== Segment start ==
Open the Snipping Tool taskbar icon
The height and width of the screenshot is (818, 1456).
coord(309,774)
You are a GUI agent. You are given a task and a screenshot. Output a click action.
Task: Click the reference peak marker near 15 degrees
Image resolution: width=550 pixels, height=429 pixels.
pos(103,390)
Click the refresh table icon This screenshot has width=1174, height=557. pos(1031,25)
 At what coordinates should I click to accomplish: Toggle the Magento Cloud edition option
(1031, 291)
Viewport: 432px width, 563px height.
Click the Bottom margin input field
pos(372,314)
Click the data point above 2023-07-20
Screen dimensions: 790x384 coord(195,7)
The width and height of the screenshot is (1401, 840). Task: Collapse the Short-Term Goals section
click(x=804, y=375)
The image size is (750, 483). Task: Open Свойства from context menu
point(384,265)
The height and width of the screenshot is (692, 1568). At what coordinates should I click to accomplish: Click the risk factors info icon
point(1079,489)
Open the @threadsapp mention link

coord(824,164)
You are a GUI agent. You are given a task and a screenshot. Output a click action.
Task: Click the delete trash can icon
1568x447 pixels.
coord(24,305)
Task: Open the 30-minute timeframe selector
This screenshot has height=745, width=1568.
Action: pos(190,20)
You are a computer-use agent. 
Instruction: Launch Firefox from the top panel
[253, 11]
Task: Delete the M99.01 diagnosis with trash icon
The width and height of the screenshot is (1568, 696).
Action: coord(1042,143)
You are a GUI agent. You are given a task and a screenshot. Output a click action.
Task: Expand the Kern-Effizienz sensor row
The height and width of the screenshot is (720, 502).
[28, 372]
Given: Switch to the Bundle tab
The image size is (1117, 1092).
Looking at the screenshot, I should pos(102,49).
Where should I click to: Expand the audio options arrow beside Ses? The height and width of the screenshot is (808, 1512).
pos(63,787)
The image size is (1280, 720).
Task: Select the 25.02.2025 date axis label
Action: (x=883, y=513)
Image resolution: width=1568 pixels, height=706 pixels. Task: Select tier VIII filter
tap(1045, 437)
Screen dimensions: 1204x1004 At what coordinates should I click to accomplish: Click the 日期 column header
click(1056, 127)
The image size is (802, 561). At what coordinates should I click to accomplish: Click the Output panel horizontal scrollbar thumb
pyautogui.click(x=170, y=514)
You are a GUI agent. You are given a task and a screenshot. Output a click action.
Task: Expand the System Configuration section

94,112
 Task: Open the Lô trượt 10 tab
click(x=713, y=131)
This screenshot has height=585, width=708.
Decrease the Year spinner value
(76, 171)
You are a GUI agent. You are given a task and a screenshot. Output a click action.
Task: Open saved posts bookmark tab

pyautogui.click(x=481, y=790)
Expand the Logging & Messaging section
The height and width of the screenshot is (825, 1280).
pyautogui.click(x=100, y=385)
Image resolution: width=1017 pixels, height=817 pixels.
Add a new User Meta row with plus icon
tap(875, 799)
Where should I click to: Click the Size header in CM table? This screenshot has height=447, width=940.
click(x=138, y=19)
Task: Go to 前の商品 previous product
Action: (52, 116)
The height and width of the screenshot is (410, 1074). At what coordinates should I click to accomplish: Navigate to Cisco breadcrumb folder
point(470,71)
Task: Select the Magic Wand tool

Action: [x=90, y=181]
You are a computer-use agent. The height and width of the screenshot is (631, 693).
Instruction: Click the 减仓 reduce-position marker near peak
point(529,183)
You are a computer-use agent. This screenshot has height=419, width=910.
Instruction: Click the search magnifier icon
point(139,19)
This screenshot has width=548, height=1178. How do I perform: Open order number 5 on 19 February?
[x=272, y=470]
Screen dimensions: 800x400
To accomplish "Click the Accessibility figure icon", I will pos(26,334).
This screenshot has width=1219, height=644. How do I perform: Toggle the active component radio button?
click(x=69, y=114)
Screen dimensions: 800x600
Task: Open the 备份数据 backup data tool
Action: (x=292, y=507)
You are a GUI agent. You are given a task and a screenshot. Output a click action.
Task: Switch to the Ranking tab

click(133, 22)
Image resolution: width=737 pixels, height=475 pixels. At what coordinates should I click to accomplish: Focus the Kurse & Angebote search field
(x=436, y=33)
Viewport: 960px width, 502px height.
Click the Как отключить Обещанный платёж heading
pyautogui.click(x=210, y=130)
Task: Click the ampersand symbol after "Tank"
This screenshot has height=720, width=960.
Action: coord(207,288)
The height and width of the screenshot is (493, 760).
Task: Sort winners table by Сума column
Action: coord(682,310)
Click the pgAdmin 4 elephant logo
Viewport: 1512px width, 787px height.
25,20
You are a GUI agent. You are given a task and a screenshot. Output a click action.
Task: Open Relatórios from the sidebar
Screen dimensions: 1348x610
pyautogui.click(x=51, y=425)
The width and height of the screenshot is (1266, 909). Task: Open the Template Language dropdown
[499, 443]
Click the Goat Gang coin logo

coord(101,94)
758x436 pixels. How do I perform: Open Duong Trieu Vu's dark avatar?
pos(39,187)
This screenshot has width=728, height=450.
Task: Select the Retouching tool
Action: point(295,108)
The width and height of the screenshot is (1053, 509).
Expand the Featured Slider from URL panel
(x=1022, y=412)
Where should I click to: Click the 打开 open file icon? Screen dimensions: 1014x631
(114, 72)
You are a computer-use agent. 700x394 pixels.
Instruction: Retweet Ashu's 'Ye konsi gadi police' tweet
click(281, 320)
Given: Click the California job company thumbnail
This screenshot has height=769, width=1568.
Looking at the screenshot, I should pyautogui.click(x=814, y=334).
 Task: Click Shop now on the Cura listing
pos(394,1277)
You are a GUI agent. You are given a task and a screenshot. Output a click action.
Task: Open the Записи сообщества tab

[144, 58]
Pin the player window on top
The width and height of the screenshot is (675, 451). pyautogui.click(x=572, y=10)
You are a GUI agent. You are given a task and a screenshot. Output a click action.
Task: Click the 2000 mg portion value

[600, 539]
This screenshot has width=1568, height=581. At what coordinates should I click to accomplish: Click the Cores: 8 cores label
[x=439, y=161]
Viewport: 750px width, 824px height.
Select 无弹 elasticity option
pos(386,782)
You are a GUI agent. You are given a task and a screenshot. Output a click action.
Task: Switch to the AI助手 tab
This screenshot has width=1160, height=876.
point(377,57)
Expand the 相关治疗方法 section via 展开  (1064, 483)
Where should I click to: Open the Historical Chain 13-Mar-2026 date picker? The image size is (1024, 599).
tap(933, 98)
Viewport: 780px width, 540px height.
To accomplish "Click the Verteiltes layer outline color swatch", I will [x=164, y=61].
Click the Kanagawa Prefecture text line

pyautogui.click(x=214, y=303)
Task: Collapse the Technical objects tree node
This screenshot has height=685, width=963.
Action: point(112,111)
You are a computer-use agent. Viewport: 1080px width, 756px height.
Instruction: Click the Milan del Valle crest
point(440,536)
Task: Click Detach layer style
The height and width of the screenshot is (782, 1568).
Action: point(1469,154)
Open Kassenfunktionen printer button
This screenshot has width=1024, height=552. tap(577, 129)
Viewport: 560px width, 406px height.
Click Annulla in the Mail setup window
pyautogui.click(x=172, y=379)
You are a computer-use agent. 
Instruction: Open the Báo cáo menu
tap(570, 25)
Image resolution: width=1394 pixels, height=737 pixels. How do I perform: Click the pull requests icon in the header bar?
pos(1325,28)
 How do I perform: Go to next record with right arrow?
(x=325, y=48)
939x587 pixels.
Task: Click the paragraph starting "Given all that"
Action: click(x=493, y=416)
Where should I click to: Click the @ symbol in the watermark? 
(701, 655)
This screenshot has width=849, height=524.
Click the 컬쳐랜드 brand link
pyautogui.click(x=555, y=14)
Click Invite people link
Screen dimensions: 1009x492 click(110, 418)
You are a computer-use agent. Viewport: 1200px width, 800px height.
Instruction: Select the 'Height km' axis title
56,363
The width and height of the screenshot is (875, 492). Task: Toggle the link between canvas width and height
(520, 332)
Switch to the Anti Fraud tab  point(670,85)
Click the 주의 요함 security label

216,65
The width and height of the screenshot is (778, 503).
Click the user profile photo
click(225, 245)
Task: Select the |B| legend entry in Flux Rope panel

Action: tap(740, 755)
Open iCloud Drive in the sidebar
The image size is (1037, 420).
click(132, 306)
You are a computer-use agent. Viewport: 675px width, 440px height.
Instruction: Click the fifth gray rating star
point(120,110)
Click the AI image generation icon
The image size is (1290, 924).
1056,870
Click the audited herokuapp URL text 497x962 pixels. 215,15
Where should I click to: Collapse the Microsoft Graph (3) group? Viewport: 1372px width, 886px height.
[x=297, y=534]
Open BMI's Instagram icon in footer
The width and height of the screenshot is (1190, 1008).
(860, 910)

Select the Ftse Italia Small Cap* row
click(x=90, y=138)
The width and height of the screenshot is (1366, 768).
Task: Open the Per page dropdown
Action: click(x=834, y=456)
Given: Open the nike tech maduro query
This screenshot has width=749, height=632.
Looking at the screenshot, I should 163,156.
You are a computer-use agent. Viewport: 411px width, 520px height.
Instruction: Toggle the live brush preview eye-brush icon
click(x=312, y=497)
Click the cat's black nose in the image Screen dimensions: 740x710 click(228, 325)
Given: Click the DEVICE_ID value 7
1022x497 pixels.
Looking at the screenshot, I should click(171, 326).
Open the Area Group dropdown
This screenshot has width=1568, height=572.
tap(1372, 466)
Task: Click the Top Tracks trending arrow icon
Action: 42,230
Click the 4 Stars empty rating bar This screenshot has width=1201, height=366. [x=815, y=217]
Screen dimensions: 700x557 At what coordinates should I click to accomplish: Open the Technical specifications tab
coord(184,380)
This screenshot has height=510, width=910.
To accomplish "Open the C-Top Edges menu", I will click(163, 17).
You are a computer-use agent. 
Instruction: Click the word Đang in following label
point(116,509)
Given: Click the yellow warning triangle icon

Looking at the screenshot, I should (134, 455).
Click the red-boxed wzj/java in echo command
== Segment end ==
*INSTRUCTIONS FOR THE TASK*
Pull out all lines containing the word "trash" from the entries above.

*ANSWER TO THIS TASK*
Task: Click the delete trash can icon
Task: Delete the M99.01 diagnosis with trash icon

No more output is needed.